**EXERCISE**. Copy out word for word everything from the line containing "The height and" down to the line containing "click(x=7, y=569)", including both of those lines, and leave the pictures out.
** begin **
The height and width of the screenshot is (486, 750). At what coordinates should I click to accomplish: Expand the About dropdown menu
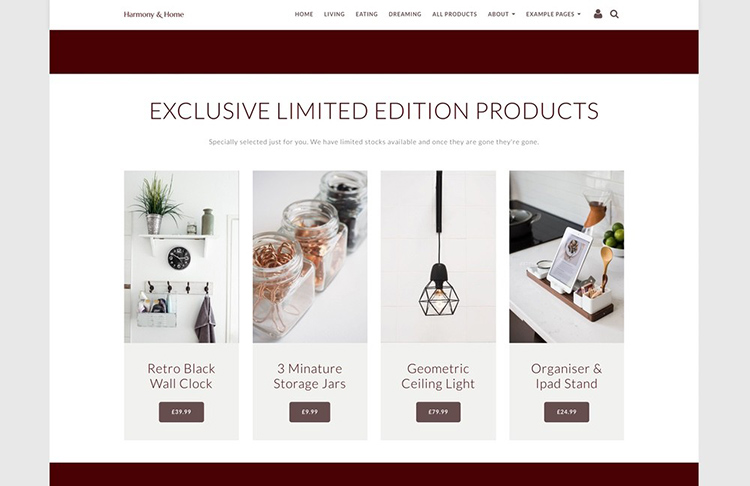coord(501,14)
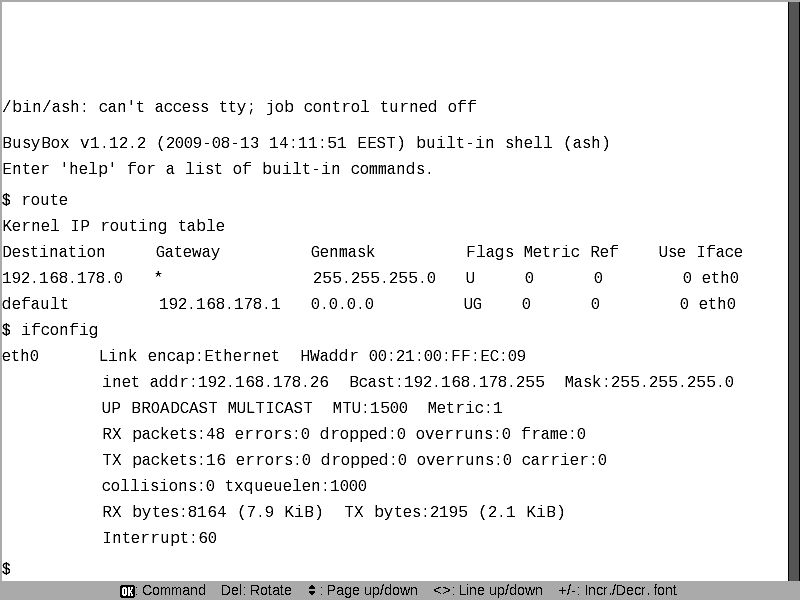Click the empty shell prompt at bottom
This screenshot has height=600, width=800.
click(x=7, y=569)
** end **
** begin **
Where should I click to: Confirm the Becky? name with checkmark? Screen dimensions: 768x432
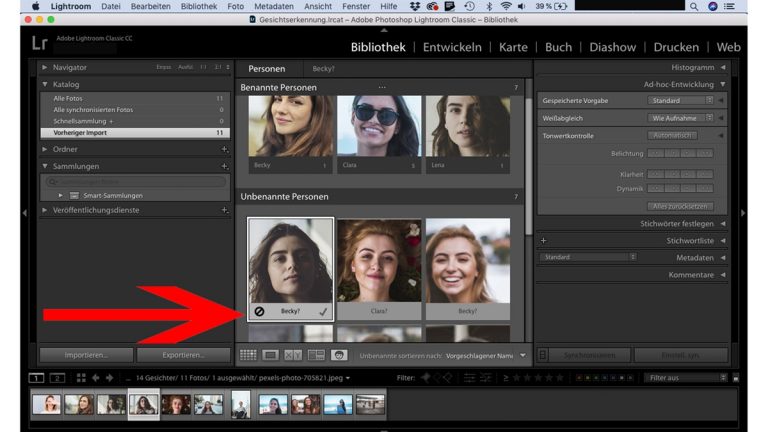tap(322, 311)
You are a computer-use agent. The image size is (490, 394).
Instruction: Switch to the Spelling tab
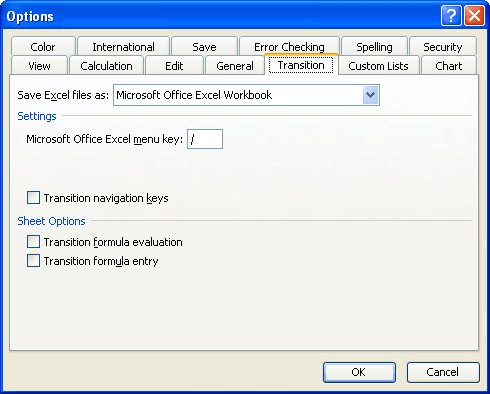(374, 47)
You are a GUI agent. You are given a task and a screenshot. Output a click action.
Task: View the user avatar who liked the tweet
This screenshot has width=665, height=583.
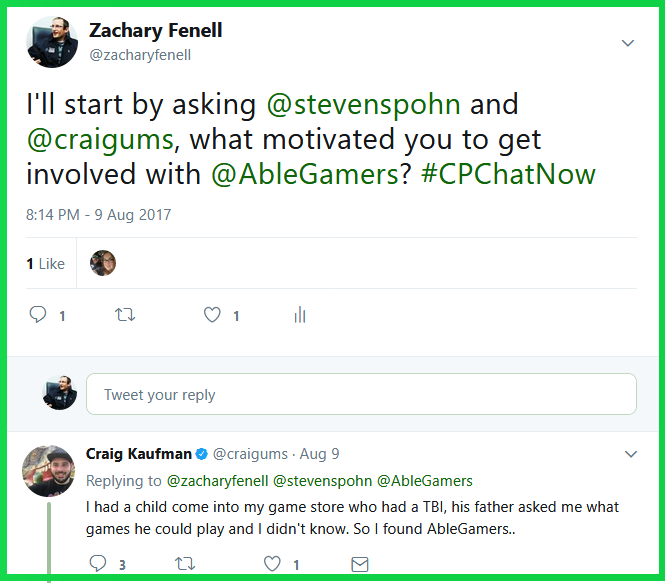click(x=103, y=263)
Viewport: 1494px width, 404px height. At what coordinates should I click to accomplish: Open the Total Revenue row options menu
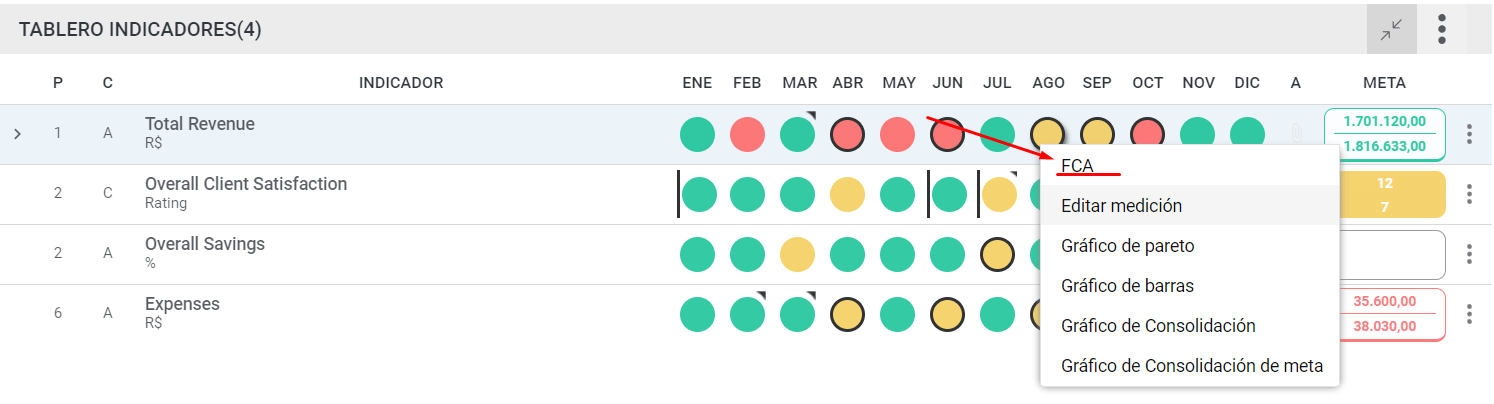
** end **
**TASK ANSWER**.
The height and width of the screenshot is (486, 750). At what coordinates should I click to accomplish: Expand the About dropdown menu
coord(501,14)
Click the empty shell prompt at bottom
This screenshot has height=600, width=800.
click(x=7, y=569)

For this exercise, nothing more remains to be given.